======== Metin

Güneri Cıvaoğlu

Güneri Cıvaoğlu

ngunericivaoglu@gmail.com

Tüm Yazıları

TAHA Akyol’un “Gül aday olmayacak, hem kanaat hem bilgi olarak söylüyorum” söylemiyle konu yeniden gündemde.
Akyol deneyimli ve iyi gazetecidir.
Boşa konuşmaz.
Ancak...
“Siyasete dair hiçbir şey şaşırtıcı değildir” gerçeği ışığında gene de.
Analiz yapmayı deniyorum:
Cumhurbaşkanı Erdoğan bir olaya olumsuz baktığında bunu ifade etmekten sakınmayan üslupla siyaset yapar.

================
======== Veri içeriği

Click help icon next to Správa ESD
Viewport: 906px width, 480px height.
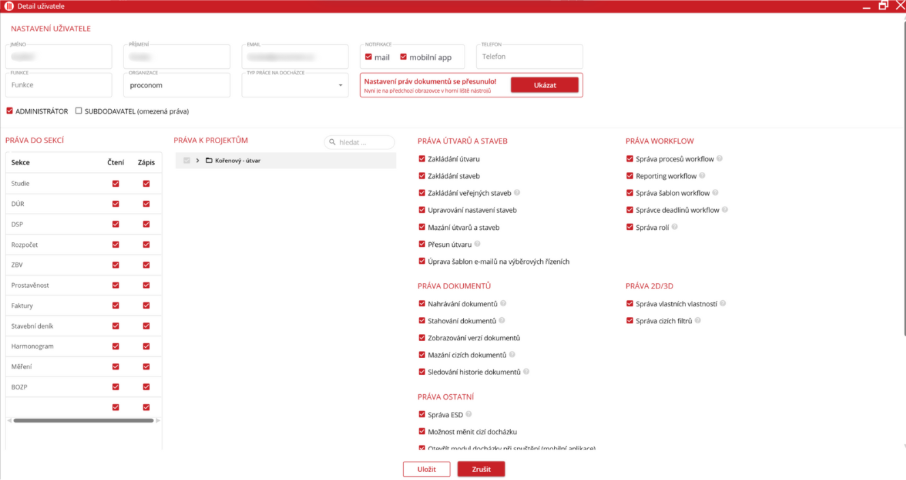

================

Sıra sizde: Gül'ün adaylığı üzerine olan metni baştan sona, tek kelimesini bile değiştirmeden çıkar.

Görev sonucu:
Güneri Cıvaoğlu

Güneri Cıvaoğlu

ngunericivaoglu@gmail.com

Tüm Yazıları

TAHA Akyol’un “Gül aday olmayacak, hem kanaat hem bilgi olarak söylüyorum” söylemiyle konu yeniden gündemde.
Akyol deneyimli ve iyi gazetecidir.
Boşa konuşmaz.
Ancak...
“Siyasete dair hiçbir şey şaşırtıcı değildir” gerçeği ışığında gene de.
Analiz yapmayı deniyorum:
Cumhurbaşkanı Erdoğan bir olaya olumsuz baktığında bunu ifade etmekten sakınmayan üslupla siyaset yapar.